Synthetic description of the piano soundboard mechanical mobility

TL;DR

This paper models the piano soundboard's mechanical mobility up to several kHz using a simplified approach based on its homogeneous plate behavior, modal density, and loss factors, validated through experiments and numerical simulations.

Contribution

It extends existing models by synthesizing soundboard mobility up to 2.5 kHz using a small set of parameters and confirms wave confinement effects between ribs at higher frequencies.

Findings

Soundboard behaves like a homogeneous isotropic plate up to 1.1 kHz.

Modal density increases with frequency due to inter-rib wave confinement.

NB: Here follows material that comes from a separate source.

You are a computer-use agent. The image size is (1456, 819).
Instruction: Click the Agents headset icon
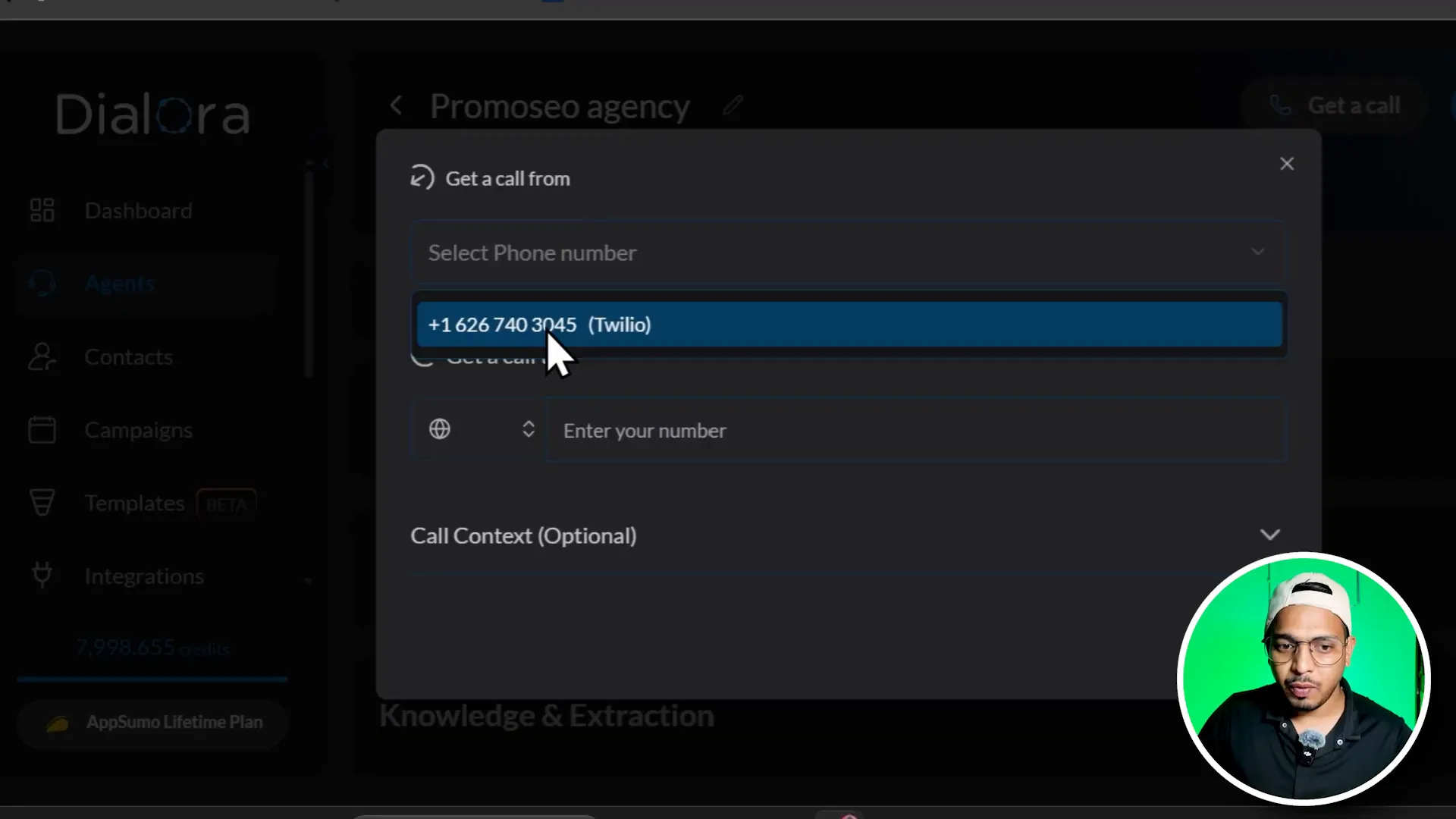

Model accurately predicts mobility and impedance up to 2.5 kHz.

Abstract

An expression of the piano soundboard mechanical mobility (in the direction normal to the soundboard) depending on a small number of parameters and valid up to several kHz is given in this communication. Up to 1.1 kHz, our experimental and numerical investigations confirm previous results showing that the soundboard behaves like a homogeneous plate with isotropic properties and clamped boundary conditions. Therefore, according to the Skudrzyk mean-value theorem (Skudrzyk 1980), only the mass of the structure M, the modal density n(f), and the mean loss factor eta(f), are needed to express the average driving point mobility. Moreover, the expression of the envelope - resonances and antiresonances - of the mobility can be derived, according to (Langley 1994). We measured the modal loss factor and the modal density of the soundboard of an upright piano in playing condition, in an anechoic environment. The measurements could be done up to 2.5 kHz, with a novel high-resolution modal analysis technique (see the ICA companion-paper, Ege and Boutillon (2010)). Above 1.1 kHz, the change in the observed modal density together with numerical simulations confirm Berthaut's finding that the waves in the soundboard are confined between adjacent ribs (Berthaut et al. 2003). Extending the Skudrzyk and Langley approaches, we synthesize the mechanical mobility at the bridge up to 2.5 kHz. The validity of the computation for an extended spectral domain is discussed. It is also shown that the evolution of the modal density with frequency is consistent with the rise of mobility (fall of impedance) in this frequency range and that both are due to the inter-rib effect appearing when the half-wavelength becomes equal to the rib spacing. Results match previous observations by Wogram (1980), Conklin (1996), Giordano (1998), Nakamura (1983) and could be used for numerical simulations for example. This approach avoids the detailed description of the soundboard, based on a very high number of parameters. However, it can be used to predict the changes of the driving point mobility, and possibly of the sound radiation in the treble range, resulting from structural modifications.